Russian billionaires gamble on golf as crisis ravages fortunes
by Ilya Khrennikov on Sunday, 20 September 2009
Oleg Deripaska isn’t letting $20bn of debt handicap his golf game.
Like fellow Russian billionaires Roman Abramovich and Vladimir Potanin, the 41-year-old golf enthusiast amassed, and then lost, billions of dollars on commodities. They now are turning to their hobbies as one way to help rebuild fortunes ravaged by Russia’s worst economic decline on record.
Golf, snubbed by communists as a sport for capitalists, wasn’t played in Russia until the twilight of the Soviet Union and even now the country has just three 18-hole courses, one owned by Deripaska. At least 40 more are either being built or funded as investors pour $500m into the sport this year alone, according to the Russian Golf Association.
“Russia is now one of the hottest spots for golf development,” said Andrea Sartori, the Budapest-based head of KPMG International’s Golf Advisory Practice for Europe, the Middle East and Africa. “Golf is still perceived as an elitist sport and current supply is mainly tailored to the wealthy Russian upper class.”
The golf association reckons the number of regular Russian golfers will swell to 100,000 by 2014 from 16,000 now and 500 in 2003 as more courses open and it gets cheaper to play.
In Scotland, where the sport was started in the Middle Ages, the national golf union covers 630 clubs and 260,000 players in a country with roughly half the population of Moscow.
Deripaska opened the Tseleevo golf, ski and polo resort in December. The complex is 50km (31 miles) north of Moscow, the capital, and its centerpiece, an 18-hole course designed by six-time US Masters winner Jack Nicklaus, cost $30m. Membership fees are $300,000.

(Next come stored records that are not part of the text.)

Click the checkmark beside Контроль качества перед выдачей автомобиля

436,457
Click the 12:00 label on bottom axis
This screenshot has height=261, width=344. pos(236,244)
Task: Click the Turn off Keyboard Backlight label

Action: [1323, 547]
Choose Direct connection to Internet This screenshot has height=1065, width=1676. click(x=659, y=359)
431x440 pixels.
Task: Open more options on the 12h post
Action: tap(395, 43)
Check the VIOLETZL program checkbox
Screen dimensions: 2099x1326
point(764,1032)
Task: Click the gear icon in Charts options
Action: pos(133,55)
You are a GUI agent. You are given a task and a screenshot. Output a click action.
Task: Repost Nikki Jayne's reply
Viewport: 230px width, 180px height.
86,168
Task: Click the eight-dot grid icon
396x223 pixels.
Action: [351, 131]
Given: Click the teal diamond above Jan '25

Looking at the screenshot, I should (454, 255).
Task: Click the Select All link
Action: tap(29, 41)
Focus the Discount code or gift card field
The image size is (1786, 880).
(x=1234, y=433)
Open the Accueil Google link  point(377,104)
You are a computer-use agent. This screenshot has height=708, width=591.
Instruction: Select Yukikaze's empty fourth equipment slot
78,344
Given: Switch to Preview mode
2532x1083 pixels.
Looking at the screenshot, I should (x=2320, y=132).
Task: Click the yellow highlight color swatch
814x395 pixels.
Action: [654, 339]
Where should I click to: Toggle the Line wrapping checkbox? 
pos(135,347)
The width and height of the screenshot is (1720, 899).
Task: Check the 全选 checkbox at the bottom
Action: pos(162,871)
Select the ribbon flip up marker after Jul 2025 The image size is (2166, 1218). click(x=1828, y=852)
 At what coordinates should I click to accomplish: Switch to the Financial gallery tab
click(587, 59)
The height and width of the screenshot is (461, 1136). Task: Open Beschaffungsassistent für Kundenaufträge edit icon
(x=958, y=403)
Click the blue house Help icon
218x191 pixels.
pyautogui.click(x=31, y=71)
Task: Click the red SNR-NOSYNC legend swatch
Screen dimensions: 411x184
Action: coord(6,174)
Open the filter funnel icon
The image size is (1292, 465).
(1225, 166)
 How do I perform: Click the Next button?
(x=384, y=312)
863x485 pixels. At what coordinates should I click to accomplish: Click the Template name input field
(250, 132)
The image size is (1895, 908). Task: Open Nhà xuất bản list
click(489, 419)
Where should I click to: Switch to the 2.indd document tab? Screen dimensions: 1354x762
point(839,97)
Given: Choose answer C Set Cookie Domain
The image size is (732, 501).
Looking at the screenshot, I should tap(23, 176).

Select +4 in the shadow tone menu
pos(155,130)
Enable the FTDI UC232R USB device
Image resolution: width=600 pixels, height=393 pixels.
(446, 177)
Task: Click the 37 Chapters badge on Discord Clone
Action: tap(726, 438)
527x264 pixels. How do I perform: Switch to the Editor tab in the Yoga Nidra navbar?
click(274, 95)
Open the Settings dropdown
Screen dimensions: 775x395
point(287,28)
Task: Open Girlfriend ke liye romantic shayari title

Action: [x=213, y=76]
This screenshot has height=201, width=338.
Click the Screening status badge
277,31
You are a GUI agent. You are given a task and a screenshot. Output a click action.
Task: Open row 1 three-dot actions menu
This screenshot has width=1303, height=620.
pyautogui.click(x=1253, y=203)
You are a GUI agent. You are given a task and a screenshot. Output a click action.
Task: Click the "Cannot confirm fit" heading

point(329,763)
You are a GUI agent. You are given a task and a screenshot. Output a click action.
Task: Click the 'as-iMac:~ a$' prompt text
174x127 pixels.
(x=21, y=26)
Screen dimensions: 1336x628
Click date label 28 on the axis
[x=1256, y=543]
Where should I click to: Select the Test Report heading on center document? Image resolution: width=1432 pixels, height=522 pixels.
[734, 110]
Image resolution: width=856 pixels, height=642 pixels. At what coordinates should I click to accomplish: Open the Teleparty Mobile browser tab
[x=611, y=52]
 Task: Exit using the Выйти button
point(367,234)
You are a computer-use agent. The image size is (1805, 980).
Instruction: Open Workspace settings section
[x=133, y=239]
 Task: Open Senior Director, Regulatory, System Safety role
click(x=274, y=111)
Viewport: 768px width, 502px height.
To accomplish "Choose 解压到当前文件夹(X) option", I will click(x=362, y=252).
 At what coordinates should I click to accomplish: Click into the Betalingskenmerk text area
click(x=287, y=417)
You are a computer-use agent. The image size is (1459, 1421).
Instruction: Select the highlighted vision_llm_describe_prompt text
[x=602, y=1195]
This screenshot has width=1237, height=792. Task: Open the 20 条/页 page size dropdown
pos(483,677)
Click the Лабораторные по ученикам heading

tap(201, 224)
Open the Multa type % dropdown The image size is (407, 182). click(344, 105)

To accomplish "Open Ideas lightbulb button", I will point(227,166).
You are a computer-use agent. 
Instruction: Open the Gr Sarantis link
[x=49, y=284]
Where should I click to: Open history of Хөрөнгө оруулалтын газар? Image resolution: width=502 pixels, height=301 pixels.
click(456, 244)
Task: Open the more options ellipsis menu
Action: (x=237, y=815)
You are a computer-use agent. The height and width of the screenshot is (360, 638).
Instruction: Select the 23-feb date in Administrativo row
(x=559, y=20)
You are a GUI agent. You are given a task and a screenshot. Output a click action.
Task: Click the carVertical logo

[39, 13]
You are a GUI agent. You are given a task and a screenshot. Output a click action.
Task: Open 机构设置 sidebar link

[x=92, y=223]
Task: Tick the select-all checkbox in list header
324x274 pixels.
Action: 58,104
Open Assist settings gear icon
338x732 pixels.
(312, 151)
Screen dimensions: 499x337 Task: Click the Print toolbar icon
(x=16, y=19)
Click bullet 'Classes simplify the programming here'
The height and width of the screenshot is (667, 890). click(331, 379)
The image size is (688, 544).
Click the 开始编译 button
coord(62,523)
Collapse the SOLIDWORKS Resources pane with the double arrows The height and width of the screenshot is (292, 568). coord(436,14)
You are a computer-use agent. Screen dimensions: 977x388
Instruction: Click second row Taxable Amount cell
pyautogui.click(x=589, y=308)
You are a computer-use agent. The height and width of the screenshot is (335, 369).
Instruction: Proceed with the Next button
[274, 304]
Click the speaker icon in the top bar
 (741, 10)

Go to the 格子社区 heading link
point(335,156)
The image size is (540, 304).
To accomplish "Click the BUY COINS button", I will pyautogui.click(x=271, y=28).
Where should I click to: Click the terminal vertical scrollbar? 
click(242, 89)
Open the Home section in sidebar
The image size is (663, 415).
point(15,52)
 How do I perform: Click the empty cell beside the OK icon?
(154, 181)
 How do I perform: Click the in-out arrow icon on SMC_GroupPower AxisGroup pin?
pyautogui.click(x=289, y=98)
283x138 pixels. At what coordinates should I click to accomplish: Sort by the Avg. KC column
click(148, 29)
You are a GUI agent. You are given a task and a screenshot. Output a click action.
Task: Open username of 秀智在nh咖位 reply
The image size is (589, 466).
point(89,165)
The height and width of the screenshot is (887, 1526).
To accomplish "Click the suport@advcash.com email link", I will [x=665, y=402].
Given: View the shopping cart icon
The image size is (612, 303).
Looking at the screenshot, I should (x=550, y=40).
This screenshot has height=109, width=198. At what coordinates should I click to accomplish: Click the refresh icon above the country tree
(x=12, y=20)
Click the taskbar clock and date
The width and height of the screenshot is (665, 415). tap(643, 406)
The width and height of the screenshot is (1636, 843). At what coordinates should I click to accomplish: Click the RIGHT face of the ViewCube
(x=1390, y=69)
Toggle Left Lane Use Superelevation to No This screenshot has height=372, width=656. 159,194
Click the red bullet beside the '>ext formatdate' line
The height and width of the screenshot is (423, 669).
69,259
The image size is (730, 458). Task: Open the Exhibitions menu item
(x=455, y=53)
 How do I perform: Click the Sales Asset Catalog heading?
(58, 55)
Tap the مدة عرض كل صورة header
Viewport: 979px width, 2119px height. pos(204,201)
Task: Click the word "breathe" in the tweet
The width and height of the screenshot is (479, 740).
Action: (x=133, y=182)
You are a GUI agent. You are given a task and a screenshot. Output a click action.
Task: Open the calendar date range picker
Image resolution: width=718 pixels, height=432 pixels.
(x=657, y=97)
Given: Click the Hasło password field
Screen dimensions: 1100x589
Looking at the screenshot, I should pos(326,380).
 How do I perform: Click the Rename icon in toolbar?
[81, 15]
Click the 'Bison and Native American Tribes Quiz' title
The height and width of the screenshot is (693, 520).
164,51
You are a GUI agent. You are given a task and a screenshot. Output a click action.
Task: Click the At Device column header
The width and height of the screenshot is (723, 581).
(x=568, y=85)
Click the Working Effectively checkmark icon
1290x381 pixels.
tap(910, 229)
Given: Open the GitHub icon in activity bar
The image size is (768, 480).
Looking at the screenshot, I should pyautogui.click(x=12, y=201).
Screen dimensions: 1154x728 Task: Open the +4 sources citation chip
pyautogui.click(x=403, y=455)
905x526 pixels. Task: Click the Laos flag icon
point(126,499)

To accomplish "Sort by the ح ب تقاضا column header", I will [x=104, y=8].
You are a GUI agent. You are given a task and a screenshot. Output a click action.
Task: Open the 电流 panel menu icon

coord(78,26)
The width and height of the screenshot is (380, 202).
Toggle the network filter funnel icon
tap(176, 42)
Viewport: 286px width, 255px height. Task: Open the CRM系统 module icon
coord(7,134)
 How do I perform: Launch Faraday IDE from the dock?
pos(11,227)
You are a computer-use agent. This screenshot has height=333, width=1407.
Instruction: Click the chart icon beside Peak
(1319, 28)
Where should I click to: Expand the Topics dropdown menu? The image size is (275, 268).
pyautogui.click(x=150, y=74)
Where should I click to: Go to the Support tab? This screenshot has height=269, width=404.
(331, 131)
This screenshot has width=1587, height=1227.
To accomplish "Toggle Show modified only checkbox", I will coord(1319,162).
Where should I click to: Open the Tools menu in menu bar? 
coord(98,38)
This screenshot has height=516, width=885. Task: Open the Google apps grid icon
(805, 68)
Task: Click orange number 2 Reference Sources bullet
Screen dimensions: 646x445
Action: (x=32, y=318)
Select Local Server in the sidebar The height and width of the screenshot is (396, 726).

The billionaire completed the project after losing $25bn of his wealth by Forbes magazine’s count, forcing him to cede stakes in Hochtief AG, Germany’s biggest construction company, and Canadian car-parts maker Magna International Inc.
Three months after Tseleevo opened, Deripaska’s United Co Rusal, the world’s largest aluminum producer, was forced to freeze payments on $7.4bn of debt to more than 70 international banks under an agreement that expires September 18. Deripaska’s holding company, Basic Element, said in April that its total debt exceeded $20bn.
“We consider golf to be a promising industry in Russia,” said Vadim Prasov, manager of Deripaska’s golf business. Tseleevo is forecast to “pay off” in six to 10 years, he said.
That’s not to say the record 10.9 percent economic contraction in the second quarter hasn’t had an effect.
The Moscow Open, the only Russian event on the PGA European Tour, was cancelled in the summer after lead sponsor ZAO Inteco, the development company of Moscow Mayor Yuri Luzhkov’s billionaire wife Yelena Baturina, backed out.